▶ Work instructions: Please keep pictures out and return the lines below exactly, from the one holding "Where should I click to: Turn" through the last, both included.

▶ Available data:
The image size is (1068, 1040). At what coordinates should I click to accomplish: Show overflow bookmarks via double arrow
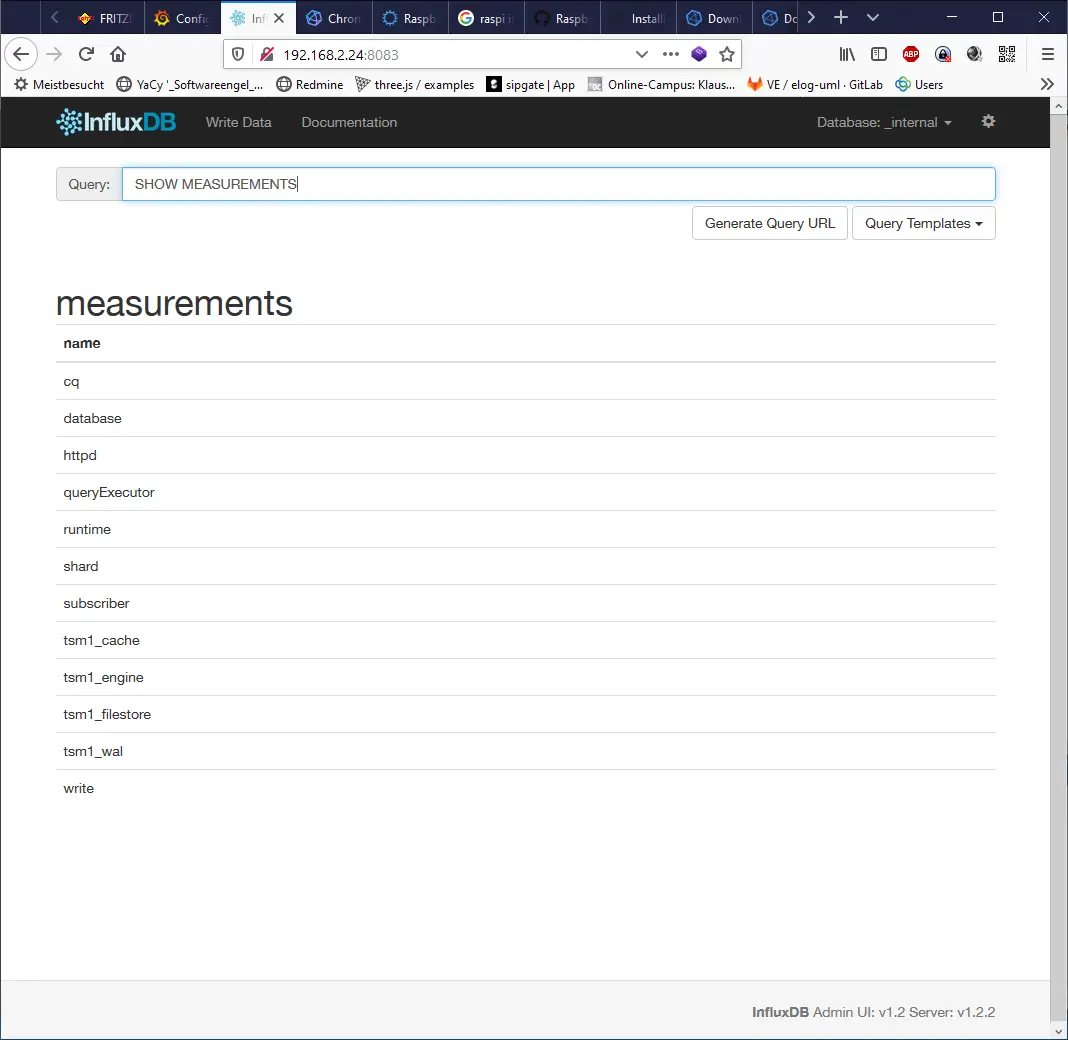point(1046,84)
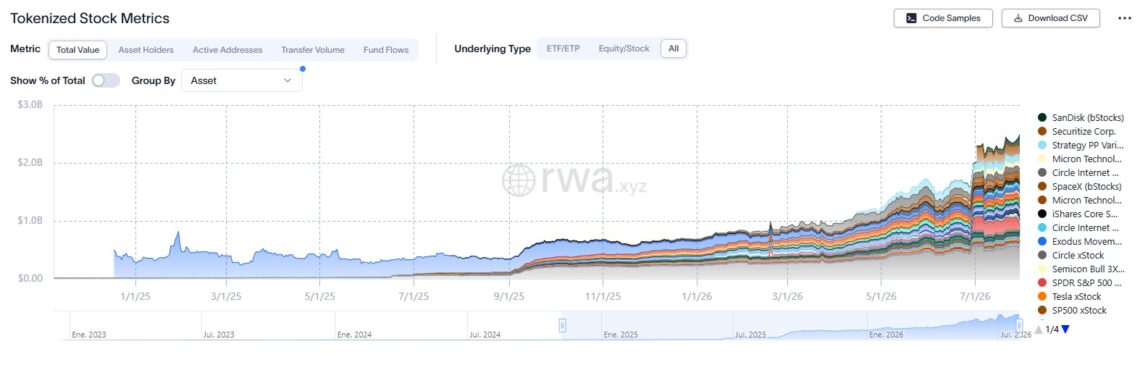Click the Securitize Corp. legend marker
The height and width of the screenshot is (365, 1140).
pos(1042,132)
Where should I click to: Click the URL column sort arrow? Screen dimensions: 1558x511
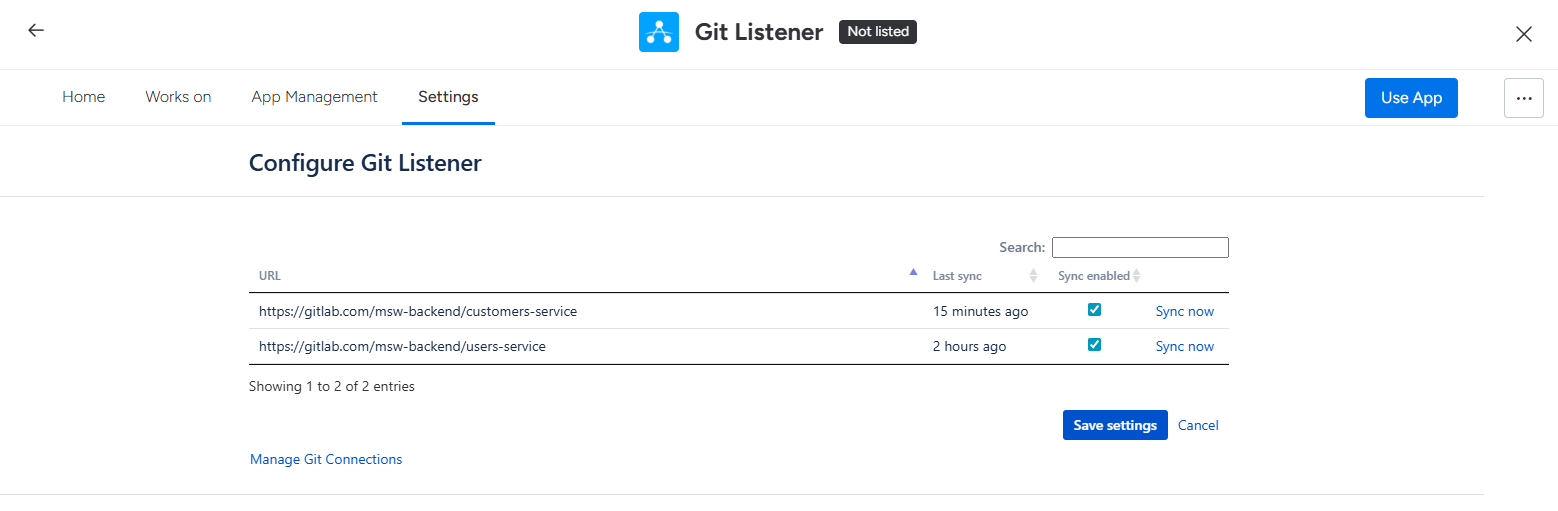(912, 273)
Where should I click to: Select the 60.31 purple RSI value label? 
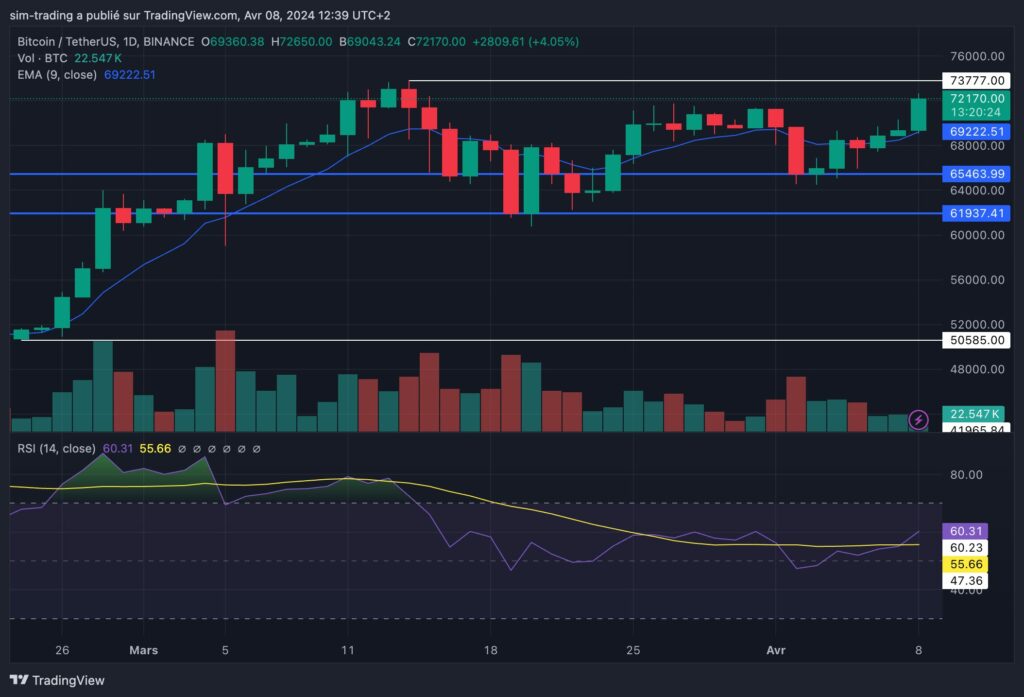pos(964,531)
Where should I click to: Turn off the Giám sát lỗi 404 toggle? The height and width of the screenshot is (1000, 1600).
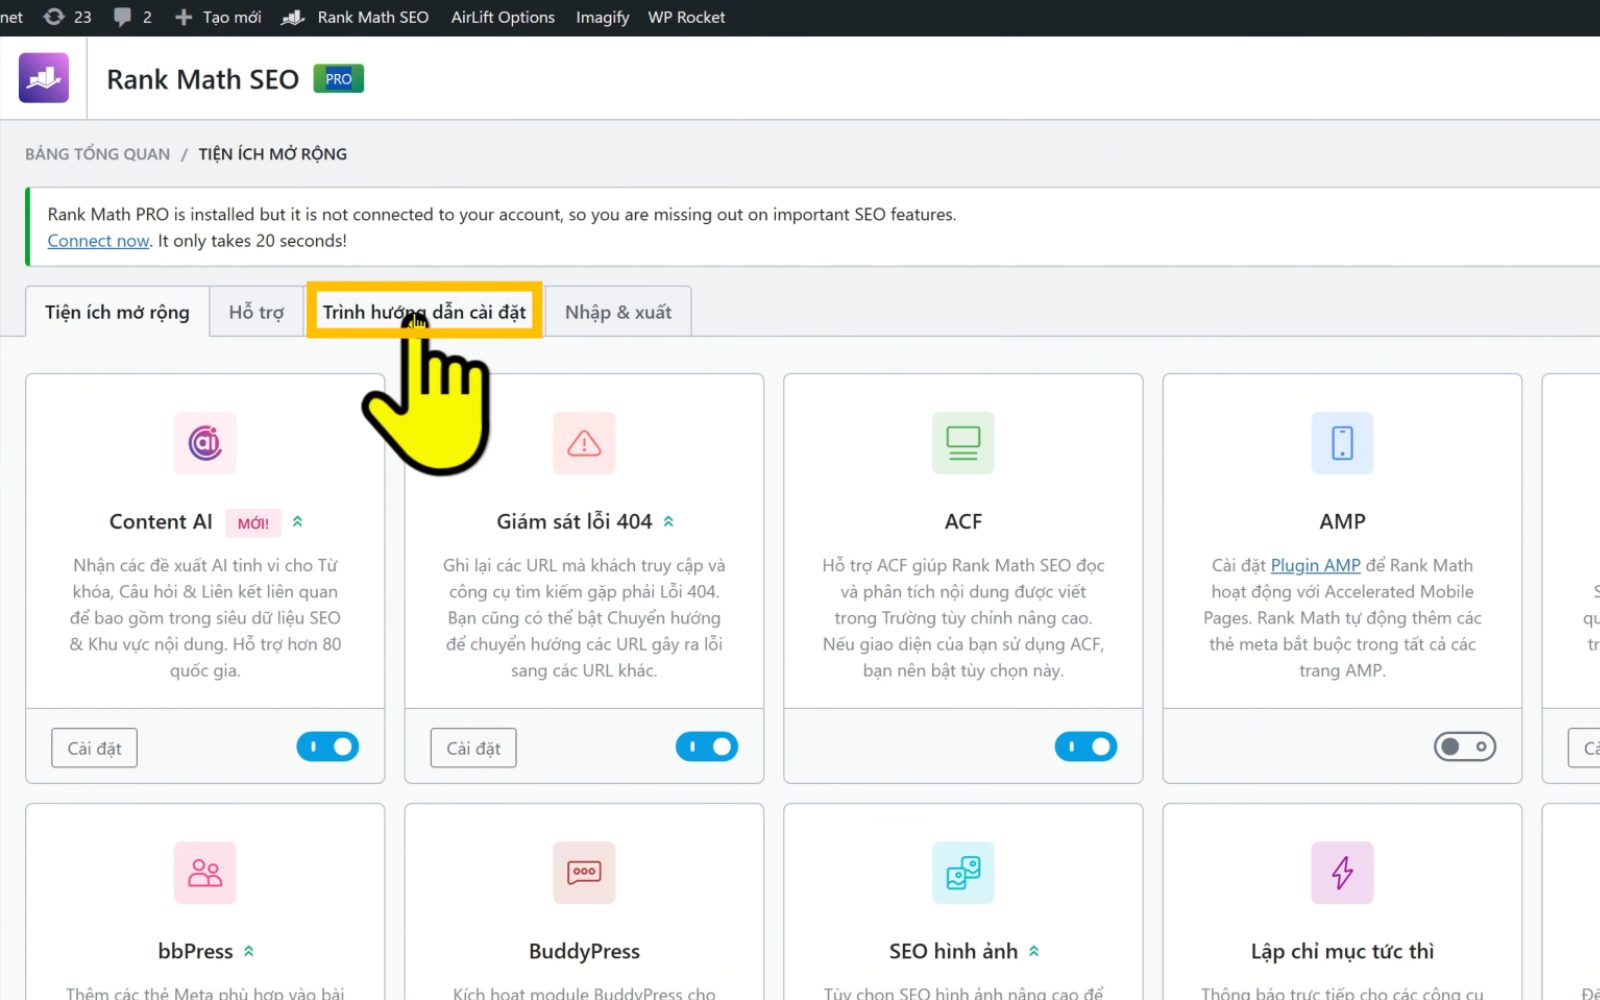point(707,747)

▶ The answer:
Where should I click to: Turn off the Giám sát lỗi 404 toggle? The height and width of the screenshot is (1000, 1600).
point(707,747)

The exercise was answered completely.